When the going gets tough, the smart ones head to boat show
GREAT: 30-knot winds and 4m seas - it must be the weekend!
It sure makes things hard for the weekend warriors and it looks like tomorrow is just a write-off for most forms of fishing, with things starting to back off a little on Sunday.
A pity, really, because there were some highlights during the week when bream and flatties bit their heads off in the rivers and snapper and mackerel got up to their usual tricks offshore.
But you don't want to know about that now ...
So, what to do this weekend?
Why not grab your umbrella or raincoat and head on up to the Goldie, where the national boat show circuit kicks off with the Sanctuary Cove International Boat Show, open 9am to 5pm until Sunday.
Parking has always been the problem at this show for us plebs, but organisers this year are trying something different, with free parking at Movie World (Exit 60 on the M1) and free shuttle buses to Sanctuary Cove. There are also half-hourly shuttle buses from Helensvale railway station.
Check http://www.sanctuarycoveboatshow.com.au to see if there are any pre-booked paid parking spaces left at Sanctuary Cove itself.
This show caters for every boating taste, from paddle or pedal kayaks right up to 50m megayachts, and many trailerboat builders, outboard manufacturers and electronics makers use this show to premiere their latest models in this country.
Sanctuary Cove also seems to have more stalls of chandlery, clothing and other marine industry stuff than the big city shows, the food is more varied and tasty and the village/marina atmosphere is unique.
It offers a good day out and a chance to dream ...

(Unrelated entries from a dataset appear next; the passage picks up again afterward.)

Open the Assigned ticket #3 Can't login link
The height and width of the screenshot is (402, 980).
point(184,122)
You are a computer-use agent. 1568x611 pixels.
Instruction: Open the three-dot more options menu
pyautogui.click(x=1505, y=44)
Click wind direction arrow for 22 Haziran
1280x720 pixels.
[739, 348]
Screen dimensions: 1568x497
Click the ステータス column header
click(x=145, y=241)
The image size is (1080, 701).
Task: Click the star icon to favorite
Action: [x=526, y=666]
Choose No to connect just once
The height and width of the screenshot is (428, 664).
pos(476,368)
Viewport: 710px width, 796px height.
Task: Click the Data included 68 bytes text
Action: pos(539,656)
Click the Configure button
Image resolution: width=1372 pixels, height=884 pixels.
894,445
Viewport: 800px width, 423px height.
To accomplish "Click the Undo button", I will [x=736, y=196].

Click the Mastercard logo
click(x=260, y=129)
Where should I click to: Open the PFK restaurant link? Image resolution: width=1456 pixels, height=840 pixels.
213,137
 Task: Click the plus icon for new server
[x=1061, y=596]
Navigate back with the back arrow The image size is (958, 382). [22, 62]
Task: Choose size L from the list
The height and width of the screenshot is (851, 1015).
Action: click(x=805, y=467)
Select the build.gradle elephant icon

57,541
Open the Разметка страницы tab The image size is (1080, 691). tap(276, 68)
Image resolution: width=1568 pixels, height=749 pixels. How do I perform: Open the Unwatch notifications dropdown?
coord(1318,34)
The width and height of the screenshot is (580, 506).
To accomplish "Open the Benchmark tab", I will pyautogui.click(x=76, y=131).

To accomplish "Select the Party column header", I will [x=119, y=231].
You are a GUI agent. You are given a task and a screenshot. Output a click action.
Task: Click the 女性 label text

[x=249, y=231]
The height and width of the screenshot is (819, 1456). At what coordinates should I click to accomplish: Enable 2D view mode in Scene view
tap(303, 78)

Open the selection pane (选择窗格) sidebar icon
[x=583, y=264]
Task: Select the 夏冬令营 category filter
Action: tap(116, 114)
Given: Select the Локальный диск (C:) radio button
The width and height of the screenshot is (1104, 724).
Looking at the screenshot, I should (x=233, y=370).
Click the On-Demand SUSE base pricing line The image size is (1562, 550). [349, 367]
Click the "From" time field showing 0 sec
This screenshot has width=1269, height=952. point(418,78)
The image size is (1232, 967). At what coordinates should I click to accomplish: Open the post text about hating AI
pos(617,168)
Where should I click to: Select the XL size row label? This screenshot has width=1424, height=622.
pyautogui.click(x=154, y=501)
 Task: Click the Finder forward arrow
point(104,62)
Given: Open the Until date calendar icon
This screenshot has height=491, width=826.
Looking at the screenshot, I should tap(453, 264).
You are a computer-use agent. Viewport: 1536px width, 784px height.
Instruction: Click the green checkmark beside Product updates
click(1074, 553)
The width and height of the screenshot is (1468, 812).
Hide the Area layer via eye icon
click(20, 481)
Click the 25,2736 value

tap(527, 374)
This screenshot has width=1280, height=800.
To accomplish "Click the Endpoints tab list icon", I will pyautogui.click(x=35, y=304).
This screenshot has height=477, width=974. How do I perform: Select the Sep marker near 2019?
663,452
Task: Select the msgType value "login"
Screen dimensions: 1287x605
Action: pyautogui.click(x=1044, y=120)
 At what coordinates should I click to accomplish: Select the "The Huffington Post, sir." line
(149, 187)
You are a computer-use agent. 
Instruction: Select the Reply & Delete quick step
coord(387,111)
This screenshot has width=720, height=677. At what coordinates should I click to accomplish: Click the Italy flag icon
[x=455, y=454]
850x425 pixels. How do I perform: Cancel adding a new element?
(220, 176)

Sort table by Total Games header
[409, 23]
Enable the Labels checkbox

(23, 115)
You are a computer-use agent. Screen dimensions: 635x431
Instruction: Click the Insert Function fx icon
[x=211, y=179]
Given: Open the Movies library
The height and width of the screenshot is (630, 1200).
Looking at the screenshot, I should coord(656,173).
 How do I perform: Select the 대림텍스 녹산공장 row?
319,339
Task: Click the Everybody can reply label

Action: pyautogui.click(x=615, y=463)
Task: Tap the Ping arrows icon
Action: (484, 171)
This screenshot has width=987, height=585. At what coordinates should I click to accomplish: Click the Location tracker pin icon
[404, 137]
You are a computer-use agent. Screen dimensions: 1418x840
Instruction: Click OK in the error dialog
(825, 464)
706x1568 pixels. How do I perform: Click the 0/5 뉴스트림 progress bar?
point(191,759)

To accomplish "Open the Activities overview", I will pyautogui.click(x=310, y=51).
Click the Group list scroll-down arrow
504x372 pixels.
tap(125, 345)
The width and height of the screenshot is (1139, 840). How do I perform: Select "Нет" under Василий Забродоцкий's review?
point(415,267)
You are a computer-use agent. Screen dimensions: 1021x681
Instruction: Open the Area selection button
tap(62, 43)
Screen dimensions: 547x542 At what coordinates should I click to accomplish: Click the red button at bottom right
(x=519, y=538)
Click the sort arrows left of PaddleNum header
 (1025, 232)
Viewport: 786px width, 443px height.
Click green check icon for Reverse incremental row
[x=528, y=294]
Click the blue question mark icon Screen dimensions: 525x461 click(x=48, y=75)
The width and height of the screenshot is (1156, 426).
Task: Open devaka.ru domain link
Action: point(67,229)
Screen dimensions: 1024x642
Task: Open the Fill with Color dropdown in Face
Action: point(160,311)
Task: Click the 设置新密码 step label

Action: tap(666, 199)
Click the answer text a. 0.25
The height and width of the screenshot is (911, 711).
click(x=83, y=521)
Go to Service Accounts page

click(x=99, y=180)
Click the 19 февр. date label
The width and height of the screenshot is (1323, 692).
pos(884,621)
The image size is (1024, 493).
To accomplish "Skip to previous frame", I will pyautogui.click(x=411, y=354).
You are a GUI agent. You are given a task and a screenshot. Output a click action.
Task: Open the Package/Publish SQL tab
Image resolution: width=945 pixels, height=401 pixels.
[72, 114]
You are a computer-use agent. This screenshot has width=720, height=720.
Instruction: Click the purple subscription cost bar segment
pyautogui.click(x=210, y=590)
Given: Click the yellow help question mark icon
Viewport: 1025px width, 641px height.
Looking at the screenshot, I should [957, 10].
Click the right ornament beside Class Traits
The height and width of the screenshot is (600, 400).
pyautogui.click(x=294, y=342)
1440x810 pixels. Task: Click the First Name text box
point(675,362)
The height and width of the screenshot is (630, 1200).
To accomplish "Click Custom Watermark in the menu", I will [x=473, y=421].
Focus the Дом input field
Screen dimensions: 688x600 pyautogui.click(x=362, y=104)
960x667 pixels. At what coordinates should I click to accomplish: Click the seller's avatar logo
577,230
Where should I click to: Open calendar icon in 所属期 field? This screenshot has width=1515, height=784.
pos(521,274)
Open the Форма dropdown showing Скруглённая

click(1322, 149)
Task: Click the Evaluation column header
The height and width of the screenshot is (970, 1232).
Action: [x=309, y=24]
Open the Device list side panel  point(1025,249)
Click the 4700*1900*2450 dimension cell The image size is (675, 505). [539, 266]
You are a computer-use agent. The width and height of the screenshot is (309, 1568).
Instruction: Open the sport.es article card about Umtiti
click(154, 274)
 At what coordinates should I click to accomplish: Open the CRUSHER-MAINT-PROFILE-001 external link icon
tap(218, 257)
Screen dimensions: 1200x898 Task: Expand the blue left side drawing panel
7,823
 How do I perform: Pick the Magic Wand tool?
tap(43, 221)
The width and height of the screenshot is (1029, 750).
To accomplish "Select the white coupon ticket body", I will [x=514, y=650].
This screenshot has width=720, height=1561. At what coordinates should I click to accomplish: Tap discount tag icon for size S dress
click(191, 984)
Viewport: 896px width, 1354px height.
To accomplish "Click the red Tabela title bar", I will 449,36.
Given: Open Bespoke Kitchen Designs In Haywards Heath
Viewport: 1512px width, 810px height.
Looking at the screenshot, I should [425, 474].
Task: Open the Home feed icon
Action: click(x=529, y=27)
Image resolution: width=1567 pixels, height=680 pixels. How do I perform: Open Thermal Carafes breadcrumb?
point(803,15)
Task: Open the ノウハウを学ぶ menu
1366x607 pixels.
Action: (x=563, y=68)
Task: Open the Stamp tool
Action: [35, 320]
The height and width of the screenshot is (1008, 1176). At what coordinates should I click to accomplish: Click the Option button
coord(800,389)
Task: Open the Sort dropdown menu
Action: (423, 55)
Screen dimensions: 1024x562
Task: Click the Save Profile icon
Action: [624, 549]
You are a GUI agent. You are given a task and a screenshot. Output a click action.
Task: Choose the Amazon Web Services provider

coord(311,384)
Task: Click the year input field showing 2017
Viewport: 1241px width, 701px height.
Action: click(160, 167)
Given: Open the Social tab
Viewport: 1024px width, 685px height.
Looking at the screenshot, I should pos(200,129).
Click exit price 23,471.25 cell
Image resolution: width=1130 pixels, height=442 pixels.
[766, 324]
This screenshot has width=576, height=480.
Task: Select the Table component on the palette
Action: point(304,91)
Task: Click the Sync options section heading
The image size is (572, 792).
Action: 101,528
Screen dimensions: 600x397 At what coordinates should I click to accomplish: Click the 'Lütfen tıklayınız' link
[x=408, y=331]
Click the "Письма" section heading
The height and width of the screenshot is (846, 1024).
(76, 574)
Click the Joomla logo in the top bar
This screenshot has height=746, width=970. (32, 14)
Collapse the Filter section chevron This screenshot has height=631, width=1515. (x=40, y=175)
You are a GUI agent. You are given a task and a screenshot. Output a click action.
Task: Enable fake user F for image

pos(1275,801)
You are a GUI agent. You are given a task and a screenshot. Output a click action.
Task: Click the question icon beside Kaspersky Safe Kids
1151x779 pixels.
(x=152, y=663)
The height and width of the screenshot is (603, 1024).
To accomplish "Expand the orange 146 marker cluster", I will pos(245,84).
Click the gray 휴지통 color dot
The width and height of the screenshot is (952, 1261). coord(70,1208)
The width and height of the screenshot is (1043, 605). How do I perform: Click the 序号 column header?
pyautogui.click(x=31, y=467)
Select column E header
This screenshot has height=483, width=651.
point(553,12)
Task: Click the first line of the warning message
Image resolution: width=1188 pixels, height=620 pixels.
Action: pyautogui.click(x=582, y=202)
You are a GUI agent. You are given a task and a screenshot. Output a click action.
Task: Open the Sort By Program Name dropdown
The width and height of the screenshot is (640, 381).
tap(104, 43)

SEVENTY mulloway frames were donated to the NSW Research Angler Program over summer, continuing to provide data for monitoring the health of the New South Wales mulloway stock.
These donations included six longer than 130cm.
The oldest fish donated, a 135cm Hawkesbury River specimen, was estimated to be 16 years old after its ear bone (otolith or "jewel") was cross-sectioned and growth rings counted.
The largest fish donated, a 150cm fish from Ballina and a 141cm fish from Iluka, were estimated to be just eight and nine years old respectively.
Another 66 fish were tagged over summer as part of the program, bringing the overall number of tagged mulloway to 512.
Seven mulloway were also recaptured this season, providing important information on the movements, growth rates and post-release survival of mulloway in NSW.
Mulloway frames, heads or a single jewel can be left at one of the 30 participating drop-off points in NSW. Alternatively, contact the program co-ordinator to organise for a reply-paid post pack to be sent to you so you can donate your jewels by mail.